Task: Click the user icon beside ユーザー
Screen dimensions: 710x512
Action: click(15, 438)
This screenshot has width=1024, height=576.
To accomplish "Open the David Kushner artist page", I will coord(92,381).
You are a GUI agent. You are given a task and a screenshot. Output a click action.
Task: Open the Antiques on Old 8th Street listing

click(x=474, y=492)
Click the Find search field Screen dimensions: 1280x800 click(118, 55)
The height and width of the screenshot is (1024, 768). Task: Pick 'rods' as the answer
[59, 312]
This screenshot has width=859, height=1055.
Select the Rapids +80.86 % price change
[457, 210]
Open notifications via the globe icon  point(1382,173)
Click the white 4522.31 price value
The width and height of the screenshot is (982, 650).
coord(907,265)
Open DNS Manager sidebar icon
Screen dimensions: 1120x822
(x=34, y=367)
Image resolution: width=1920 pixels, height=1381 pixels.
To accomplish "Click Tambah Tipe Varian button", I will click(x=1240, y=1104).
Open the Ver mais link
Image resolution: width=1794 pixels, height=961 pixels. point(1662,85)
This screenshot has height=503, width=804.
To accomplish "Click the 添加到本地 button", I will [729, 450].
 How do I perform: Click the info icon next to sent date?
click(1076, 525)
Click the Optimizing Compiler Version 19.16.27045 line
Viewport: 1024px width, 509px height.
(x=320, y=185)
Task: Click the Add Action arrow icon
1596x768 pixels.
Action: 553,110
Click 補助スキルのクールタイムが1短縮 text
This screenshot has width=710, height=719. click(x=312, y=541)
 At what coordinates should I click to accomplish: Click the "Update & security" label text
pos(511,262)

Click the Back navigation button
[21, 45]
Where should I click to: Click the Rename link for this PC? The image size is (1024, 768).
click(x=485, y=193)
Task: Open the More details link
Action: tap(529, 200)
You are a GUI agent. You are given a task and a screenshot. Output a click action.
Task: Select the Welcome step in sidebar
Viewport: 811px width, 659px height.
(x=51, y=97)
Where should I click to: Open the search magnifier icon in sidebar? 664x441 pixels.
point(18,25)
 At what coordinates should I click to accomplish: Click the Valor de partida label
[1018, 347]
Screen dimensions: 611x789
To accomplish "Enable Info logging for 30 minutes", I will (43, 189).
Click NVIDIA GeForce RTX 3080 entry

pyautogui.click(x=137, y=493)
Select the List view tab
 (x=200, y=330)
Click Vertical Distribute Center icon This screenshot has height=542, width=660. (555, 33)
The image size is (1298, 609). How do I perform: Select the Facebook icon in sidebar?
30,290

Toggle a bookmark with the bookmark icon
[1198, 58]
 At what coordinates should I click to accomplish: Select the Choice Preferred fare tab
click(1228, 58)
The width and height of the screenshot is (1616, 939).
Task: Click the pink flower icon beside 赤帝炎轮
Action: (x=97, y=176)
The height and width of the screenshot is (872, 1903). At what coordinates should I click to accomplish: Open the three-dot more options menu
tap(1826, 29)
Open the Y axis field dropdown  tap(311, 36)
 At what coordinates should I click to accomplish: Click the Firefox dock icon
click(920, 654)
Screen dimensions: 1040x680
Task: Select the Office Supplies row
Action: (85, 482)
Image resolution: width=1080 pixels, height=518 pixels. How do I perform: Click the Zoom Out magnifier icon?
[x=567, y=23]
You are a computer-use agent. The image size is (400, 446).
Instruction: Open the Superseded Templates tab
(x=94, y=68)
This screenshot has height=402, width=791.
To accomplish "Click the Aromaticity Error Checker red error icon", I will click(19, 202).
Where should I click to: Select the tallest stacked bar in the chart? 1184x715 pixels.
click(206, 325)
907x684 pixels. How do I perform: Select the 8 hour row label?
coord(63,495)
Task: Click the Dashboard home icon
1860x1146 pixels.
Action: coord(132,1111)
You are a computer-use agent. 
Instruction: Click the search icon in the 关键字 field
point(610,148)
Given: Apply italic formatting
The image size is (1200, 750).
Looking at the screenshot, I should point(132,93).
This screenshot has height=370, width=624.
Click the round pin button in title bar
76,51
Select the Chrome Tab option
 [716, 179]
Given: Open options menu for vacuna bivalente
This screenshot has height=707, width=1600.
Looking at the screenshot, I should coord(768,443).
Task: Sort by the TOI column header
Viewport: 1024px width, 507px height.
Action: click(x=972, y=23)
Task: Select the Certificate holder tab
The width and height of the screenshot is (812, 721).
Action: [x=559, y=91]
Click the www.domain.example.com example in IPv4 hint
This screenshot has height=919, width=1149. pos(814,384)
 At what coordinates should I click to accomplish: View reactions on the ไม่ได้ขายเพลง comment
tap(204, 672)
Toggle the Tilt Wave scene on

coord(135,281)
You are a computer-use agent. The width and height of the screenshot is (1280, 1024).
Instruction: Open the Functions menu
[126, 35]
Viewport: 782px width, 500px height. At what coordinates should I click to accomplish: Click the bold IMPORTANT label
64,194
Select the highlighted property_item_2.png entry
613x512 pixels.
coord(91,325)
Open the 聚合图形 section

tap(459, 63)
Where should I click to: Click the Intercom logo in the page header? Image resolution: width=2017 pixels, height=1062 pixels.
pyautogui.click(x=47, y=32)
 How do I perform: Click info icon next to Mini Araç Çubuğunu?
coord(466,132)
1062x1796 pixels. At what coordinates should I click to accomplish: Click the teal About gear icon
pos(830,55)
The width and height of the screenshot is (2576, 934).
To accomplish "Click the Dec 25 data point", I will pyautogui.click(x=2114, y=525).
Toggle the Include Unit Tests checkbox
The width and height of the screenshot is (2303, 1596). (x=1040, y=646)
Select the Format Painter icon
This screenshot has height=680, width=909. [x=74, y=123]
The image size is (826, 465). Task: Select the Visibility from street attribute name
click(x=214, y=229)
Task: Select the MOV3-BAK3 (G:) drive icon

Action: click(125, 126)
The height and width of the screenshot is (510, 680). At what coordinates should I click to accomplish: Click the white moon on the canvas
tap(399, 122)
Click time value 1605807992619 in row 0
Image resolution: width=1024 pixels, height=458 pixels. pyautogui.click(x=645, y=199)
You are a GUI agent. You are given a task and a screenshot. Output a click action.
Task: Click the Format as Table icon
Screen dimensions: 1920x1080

========================================

:: Stated goal ::
Copy out the material above word for word, starting with the line that contains "Task: Click the Add Action arrow icon" and going on through the line that contains "Action: tap(529, 200)", both included.

:: Result of this task ::
Task: Click the Add Action arrow icon
1596x768 pixels.
Action: 553,110
Click 補助スキルのクールタイムが1短縮 text
This screenshot has width=710, height=719. click(x=312, y=541)
 At what coordinates should I click to accomplish: Click the "Update & security" label text
pos(511,262)

Click the Back navigation button
[21, 45]
Where should I click to: Click the Rename link for this PC? The image size is (1024, 768).
click(x=485, y=193)
Task: Open the More details link
Action: tap(529, 200)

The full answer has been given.